* [Task data]

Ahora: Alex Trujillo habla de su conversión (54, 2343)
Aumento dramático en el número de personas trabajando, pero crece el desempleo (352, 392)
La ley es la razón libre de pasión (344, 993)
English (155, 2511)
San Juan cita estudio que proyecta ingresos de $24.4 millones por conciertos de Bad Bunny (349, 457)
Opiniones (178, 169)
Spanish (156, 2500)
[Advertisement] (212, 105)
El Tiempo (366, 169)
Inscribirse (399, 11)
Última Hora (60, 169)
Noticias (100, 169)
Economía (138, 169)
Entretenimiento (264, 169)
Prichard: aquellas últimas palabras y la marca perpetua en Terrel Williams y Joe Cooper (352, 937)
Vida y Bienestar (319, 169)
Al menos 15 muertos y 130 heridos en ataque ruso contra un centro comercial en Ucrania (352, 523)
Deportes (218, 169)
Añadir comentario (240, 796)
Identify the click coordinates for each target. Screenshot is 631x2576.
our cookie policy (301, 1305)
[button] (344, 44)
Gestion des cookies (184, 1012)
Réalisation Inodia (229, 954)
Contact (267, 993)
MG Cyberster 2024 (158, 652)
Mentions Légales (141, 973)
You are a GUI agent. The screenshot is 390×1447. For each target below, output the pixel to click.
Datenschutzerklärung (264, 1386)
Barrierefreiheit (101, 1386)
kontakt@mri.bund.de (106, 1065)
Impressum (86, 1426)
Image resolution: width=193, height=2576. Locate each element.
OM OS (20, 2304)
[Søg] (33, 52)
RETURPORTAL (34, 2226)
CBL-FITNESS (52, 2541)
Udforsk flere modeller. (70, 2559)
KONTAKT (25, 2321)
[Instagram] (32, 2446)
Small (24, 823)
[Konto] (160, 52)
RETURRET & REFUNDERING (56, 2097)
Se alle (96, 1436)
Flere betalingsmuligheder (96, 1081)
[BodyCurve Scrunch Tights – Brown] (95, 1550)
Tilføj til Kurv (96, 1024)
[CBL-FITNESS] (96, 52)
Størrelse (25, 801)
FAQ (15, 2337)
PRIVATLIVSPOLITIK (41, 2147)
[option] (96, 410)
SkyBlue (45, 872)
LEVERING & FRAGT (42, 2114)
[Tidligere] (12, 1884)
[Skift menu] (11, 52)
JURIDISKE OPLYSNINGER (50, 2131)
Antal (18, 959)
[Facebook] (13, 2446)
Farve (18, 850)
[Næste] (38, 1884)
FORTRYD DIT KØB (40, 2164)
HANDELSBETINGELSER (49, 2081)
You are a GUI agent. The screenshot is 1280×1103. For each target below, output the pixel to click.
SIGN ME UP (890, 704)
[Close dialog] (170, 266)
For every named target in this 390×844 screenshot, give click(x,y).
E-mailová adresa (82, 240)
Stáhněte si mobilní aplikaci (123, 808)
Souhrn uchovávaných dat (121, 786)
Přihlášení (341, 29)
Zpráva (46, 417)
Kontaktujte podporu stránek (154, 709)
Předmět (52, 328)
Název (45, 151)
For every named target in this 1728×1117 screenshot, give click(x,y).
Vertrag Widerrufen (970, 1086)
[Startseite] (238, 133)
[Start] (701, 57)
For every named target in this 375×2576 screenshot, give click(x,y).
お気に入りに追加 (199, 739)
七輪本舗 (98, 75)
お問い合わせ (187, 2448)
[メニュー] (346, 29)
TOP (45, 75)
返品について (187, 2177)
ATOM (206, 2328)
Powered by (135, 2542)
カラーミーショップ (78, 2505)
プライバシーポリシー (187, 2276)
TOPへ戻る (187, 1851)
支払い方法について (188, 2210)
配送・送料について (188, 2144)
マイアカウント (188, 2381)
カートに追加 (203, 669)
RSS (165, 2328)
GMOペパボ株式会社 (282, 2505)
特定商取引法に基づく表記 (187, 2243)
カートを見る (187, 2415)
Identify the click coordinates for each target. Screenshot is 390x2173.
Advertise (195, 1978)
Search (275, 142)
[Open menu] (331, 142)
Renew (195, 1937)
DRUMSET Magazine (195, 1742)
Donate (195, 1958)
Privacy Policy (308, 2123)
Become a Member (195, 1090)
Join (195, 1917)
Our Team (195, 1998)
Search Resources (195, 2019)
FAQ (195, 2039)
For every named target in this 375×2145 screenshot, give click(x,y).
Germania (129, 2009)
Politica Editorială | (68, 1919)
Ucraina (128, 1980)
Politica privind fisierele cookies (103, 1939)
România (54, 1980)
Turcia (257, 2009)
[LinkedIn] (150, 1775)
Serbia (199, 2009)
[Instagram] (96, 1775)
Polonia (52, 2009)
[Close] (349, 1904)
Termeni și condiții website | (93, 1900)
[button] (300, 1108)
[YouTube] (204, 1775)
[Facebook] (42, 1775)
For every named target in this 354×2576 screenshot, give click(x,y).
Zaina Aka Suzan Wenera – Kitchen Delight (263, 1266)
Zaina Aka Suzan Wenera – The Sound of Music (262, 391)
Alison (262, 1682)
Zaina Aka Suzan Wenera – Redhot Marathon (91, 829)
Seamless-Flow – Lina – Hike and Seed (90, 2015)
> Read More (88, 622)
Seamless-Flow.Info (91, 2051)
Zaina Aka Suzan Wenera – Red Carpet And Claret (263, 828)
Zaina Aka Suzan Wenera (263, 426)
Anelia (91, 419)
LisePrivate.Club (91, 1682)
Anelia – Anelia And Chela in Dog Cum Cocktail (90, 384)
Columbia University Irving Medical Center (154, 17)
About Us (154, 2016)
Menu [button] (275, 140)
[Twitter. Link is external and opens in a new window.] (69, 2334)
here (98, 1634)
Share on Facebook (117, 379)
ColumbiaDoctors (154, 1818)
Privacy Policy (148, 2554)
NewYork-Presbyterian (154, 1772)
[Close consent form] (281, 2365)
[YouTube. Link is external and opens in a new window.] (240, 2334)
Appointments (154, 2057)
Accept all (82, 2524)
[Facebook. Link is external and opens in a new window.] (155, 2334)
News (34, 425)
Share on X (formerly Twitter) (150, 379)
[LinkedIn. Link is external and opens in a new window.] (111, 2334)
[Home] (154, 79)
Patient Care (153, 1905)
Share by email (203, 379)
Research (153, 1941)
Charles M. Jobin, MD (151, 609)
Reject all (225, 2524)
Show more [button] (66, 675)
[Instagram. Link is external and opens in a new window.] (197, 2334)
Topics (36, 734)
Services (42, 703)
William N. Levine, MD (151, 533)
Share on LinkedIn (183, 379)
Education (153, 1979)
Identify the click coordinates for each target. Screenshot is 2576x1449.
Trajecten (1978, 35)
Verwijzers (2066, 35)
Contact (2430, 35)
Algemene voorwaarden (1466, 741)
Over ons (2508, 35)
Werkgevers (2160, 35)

* [Brief]
Return each line of the preceding material in which "below" can be found.

* [Written solution]
You are a GUI agent. The screenshot is 390×1447. For each target below, output the pixel to click.
You are a GUI agent. The screenshot is 1280×1103. For each target below, output the pixel to click.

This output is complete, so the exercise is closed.